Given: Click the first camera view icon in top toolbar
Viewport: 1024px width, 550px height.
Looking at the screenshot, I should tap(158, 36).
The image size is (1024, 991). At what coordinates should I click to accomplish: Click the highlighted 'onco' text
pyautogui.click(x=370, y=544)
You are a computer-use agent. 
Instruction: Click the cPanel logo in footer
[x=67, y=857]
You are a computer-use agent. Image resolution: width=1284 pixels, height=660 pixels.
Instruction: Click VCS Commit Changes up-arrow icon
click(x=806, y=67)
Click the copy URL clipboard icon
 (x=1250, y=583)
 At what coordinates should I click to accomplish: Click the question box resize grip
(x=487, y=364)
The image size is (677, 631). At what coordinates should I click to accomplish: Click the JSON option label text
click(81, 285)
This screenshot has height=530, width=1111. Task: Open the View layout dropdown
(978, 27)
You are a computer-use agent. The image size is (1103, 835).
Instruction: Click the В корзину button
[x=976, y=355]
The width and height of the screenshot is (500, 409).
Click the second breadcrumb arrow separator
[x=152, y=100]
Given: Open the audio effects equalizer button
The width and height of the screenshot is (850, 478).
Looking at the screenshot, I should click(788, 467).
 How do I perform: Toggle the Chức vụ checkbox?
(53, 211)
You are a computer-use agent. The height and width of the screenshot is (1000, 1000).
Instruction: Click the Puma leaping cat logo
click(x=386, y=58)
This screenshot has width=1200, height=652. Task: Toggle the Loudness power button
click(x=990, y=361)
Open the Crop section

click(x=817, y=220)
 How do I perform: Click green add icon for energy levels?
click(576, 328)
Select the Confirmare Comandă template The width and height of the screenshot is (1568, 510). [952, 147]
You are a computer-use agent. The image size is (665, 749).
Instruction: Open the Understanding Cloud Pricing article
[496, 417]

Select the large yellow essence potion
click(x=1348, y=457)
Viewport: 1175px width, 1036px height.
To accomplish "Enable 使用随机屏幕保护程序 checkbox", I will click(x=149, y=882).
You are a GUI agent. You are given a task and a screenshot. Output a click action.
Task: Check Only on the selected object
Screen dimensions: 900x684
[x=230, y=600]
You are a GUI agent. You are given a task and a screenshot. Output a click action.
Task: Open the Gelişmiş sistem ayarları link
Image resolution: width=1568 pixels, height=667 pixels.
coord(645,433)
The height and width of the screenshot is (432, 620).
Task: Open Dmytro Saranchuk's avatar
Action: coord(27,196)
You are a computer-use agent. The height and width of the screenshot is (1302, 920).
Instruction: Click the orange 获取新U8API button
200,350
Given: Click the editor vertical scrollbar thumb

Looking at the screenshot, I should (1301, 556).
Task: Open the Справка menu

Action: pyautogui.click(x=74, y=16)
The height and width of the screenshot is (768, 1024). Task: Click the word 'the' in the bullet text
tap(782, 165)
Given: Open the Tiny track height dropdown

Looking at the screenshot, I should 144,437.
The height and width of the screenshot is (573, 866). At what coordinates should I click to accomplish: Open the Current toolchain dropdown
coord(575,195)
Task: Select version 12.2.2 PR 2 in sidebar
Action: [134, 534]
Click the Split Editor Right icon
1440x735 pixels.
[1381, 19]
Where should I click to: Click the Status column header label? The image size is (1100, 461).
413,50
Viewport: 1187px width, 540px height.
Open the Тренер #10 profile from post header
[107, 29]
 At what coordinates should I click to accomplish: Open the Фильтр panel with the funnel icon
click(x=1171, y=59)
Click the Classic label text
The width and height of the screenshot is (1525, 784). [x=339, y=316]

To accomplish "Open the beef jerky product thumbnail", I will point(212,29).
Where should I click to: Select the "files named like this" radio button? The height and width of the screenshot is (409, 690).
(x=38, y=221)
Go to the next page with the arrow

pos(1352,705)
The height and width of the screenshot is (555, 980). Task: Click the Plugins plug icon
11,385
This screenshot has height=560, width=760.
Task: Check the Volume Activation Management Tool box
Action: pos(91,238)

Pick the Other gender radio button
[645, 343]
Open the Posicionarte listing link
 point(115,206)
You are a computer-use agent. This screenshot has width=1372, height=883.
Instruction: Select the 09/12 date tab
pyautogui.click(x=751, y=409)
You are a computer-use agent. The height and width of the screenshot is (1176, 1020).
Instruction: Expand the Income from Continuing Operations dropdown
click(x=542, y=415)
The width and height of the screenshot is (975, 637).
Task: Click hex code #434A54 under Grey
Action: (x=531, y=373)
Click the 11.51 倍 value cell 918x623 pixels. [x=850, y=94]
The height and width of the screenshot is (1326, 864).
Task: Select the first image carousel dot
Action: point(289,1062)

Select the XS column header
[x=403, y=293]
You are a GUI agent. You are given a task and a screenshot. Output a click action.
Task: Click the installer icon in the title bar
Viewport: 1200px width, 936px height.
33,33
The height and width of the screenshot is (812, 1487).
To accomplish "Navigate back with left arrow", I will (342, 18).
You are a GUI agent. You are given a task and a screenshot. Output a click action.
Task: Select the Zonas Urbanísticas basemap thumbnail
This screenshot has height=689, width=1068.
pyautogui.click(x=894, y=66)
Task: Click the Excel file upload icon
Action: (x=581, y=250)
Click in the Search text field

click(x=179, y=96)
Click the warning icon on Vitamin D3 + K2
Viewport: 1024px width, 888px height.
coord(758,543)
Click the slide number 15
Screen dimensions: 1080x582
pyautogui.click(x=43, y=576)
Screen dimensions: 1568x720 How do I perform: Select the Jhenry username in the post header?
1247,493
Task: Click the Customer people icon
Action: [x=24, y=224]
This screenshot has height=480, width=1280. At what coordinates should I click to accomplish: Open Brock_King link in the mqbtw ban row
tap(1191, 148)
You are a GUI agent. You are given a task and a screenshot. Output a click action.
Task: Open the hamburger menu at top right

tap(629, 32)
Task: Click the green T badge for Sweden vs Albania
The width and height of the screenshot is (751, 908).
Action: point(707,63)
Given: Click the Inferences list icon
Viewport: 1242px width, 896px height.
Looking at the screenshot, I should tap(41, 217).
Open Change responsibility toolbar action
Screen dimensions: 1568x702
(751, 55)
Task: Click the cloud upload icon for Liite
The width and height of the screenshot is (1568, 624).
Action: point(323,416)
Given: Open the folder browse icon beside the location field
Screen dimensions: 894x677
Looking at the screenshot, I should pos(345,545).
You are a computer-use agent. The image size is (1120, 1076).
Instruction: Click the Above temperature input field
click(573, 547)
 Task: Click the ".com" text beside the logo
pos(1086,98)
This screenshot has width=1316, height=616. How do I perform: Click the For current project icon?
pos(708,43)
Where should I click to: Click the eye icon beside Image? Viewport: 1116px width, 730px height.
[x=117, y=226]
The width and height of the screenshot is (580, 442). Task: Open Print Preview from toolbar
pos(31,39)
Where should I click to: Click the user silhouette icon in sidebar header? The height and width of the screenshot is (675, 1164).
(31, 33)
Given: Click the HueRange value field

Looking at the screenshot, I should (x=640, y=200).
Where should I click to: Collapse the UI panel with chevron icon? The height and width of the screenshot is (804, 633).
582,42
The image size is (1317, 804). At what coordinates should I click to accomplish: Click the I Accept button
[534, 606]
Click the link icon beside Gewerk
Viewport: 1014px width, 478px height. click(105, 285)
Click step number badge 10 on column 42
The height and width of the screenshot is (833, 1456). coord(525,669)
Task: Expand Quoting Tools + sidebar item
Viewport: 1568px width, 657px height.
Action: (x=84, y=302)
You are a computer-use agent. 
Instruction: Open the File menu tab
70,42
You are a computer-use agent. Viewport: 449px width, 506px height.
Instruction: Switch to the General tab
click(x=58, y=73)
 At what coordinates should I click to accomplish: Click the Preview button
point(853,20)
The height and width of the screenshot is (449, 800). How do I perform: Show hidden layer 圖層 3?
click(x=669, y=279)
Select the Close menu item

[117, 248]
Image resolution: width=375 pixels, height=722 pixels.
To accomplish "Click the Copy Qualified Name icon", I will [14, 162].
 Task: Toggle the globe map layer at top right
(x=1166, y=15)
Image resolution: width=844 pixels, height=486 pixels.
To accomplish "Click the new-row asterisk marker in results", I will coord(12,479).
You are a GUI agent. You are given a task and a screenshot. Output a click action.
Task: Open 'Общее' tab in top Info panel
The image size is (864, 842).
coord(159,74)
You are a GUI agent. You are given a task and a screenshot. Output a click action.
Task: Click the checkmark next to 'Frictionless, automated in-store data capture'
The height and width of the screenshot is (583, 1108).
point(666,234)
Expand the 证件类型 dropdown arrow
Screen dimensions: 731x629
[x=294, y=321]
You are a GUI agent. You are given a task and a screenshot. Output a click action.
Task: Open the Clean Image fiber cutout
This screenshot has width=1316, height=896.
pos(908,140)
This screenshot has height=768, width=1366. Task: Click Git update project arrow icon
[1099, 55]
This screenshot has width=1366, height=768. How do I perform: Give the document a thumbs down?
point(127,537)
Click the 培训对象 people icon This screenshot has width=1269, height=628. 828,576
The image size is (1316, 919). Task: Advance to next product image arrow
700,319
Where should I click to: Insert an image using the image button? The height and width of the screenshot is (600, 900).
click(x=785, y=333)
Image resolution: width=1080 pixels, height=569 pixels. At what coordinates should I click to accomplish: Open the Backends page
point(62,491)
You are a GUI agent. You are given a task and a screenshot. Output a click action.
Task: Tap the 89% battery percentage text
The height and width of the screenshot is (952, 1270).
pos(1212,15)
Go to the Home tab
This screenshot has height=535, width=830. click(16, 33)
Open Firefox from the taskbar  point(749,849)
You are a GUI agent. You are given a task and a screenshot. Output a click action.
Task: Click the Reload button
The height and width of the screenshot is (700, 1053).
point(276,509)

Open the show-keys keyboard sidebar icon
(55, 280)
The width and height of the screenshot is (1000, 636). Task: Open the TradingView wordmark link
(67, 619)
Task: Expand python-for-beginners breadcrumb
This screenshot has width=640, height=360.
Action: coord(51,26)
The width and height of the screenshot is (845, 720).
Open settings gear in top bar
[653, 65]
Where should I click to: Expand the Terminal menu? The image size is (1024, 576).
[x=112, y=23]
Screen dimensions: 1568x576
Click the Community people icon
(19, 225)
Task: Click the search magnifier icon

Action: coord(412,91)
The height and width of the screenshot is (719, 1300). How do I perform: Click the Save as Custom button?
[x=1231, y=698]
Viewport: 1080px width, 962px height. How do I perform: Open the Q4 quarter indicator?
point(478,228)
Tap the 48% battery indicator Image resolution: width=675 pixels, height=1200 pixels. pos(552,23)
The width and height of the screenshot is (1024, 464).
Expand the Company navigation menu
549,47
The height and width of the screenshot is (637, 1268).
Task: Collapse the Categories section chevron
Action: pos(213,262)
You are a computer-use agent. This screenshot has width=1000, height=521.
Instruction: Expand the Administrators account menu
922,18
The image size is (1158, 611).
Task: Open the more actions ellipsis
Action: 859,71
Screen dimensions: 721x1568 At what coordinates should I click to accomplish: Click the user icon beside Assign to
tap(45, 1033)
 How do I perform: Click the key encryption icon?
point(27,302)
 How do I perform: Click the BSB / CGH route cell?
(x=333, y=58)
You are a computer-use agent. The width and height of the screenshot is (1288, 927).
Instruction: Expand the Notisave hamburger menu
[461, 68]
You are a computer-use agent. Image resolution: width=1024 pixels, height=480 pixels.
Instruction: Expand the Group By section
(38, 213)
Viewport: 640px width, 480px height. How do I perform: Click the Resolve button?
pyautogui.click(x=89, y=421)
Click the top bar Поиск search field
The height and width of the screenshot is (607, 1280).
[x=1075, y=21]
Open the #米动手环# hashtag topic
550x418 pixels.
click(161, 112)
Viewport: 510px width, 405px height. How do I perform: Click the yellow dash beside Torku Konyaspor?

_ _ _ _

Nothing but the lines from the one with "Screen dimensions: 721x1568" through the final line of the data above should be output, exactly as written.

Screen dimensions: 721x1568 At what coordinates should I click to accomplish: Click the user icon beside Assign to
tap(45, 1033)
 How do I perform: Click the key encryption icon?
point(27,302)
 How do I perform: Click the BSB / CGH route cell?
(x=333, y=58)
You are a computer-use agent. The width and height of the screenshot is (1288, 927).
Instruction: Expand the Notisave hamburger menu
[461, 68]
You are a computer-use agent. Image resolution: width=1024 pixels, height=480 pixels.
Instruction: Expand the Group By section
(38, 213)
Viewport: 640px width, 480px height. How do I perform: Click the Resolve button?
pyautogui.click(x=89, y=421)
Click the top bar Поиск search field
The height and width of the screenshot is (607, 1280).
[x=1075, y=21]
Open the #米动手环# hashtag topic
550x418 pixels.
click(161, 112)
Viewport: 510px width, 405px height. How do I perform: Click the yellow dash beside Torku Konyaspor?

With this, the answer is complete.